Its my personal opinion that this has really hurt the depth of content. Its still a fun site, just very different then when I first went there ~6 years ago.

EDIT: Not to say RES isn't a great project and super useful. I use it and really appreciate it. Its just interesting how ease of use can shape the content and culture of an online community.




The other big boost to images taking over was the popularity of imgur. Other picture hosting sites were so poor that I think it actually reduced the amount of picture content prior to 2009.


Here's imgur's creator's post from 4 years ago introducing the site to redditors:

My Gift to Reddit: I created an image hosting service that doesn't suck. What do you think? http://www.reddit.com/r/reddit.com/comments/7zlyd/my_gift_to...

Here's an AMA (ask me anything, reddit interview post) he did: http://www.reddit.com/r/IAmA/comments/y81ju/i_created_imgur_...

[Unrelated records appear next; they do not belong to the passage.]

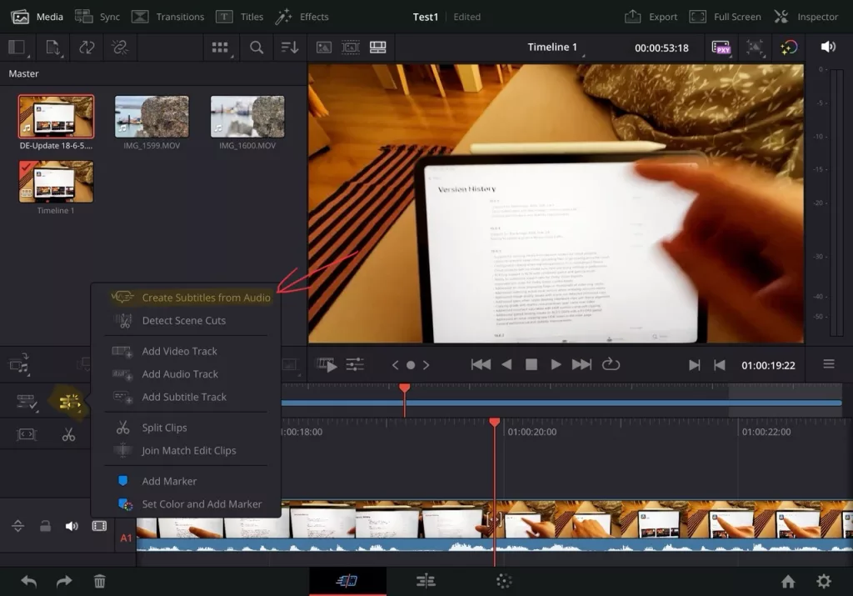Open the media pool search tool
Image resolution: width=853 pixels, height=596 pixels.
(x=255, y=47)
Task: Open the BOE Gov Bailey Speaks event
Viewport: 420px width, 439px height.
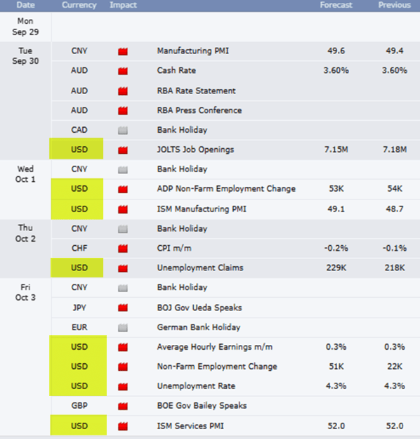Action: point(202,405)
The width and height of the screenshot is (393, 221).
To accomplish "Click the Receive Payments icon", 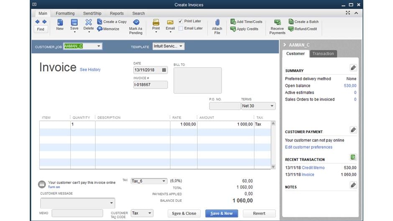I will pos(277,23).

Interesting quote from the AMA: "Imageshack tried to buy it 6 months after I made it". I'm sure everyone is glad he didn't sell. IIRC half of imageshack links were "bandwidth exceeded" messages


If I recall correctly, he specifically created imgur because Reddit links to Imageshack and the like would always die.


I went from Digg to reddit due to digg being heavily saturated with pictures. :( Now it's the opposite.

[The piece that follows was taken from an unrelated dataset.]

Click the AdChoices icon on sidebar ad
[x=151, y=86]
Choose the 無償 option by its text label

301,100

FYI MrGrim created imgur for both reddit and Digg. He now needs neither though.


I think reddit being picture heavy is just a cause of its exploding popularity. Ever follow a subreddit from infancy to infamy? You'll see as it grows, there will be more and more posts of just pictures/memes, which in turn will cause users to complain, mods to step in to filter these out, more subreddits dedicated solely to memes about this topic, etc.

While I do think RES is awesome, most of my non-tech friends who browse Reddit (usually on their phone) haven't even heard of RES.

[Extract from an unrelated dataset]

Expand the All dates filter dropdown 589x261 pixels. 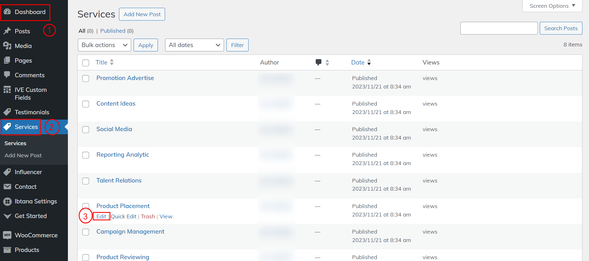(x=194, y=45)
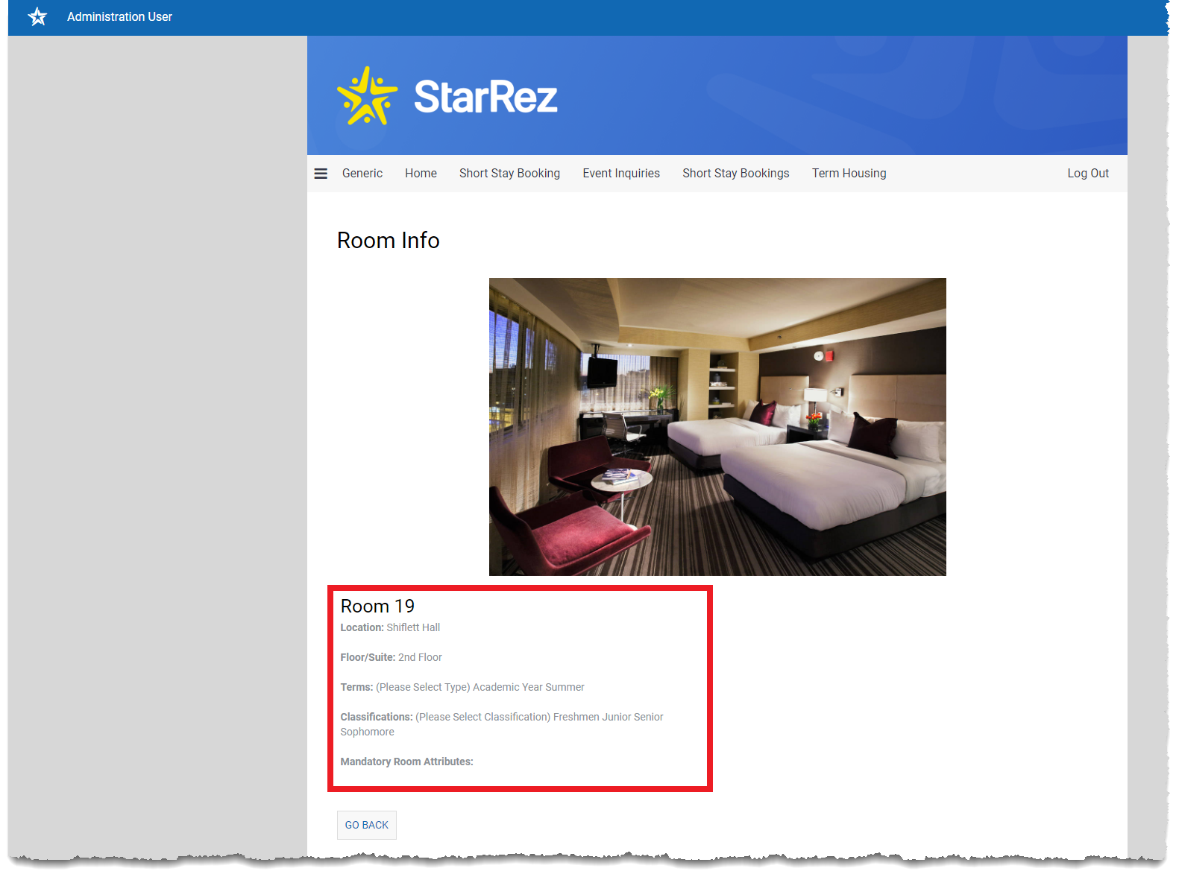This screenshot has width=1179, height=877.
Task: Select Event Inquiries in the navigation
Action: click(x=620, y=174)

>He touches on reddit becoming very picture heavy circa 2012 but doesn't guess on why. My theory is that it is because RES. RES has a "view all images" feature that automatically opens all links out to images the page and an "endless reddit" feature that loads the next page once you scroll to the bottom. This makes it very easy to mindless scroll through reddit, looking at and up-voting pictures and ignoring any other content.

Nah, nothing to do with RES, that's just how things tend to evolve without strict moderation. The race to the shortest, funniest thing always ends in images because it's easy to consume and upvote.

http://www.randalolson.com/2013/03/12/retracing-the-evolutio...


> The race to the shortest, funniest thing always ends in images because it's easy to consume and upvote.

I honestly think that reddit would be better if they killed karma, or at least killed displaying it to the users. The obsession over it dominates the site with people posting cheap shit to get more of it, other people shitposting to see how far negative they can go, people complaining that one thing got karma while another thing did not, etc.


Quite a few subreddits do this, either permanently or time-delayed (i.e., no comment scores visible for some time t after posting).


Performance concerns could also be related. As Reddit got slower and bigger, stuff that looked awesome right from the thumbnail or headline with no loading became more successful.


I disagree. Nothing to do with RES? Before RES you had to click on images. Images in comments were even weirder being an all text site (as in, the opposite of forums with image signatures). RES, with its expando, made this a one button change, especially with the "view all images" button. To say it was 0% RES and 100% moderation is false. It can be both you know.


>Nothing to do with RES? Before RES you had to click on images.

I don't know anyone in 'real life' who uses RES, but many who use reddit. I expect it's less than 10% and maybe much less of readers.


I don't think anyone here but reddit admins can tell us the split. My point is that it's most definitely due to both in share.


If I remember correctly, which is doubtful, picture posts became more popular, and while Reddit has the ability to shape the types of content that make it to the front page, they chose not to as this seems to express the will of the users.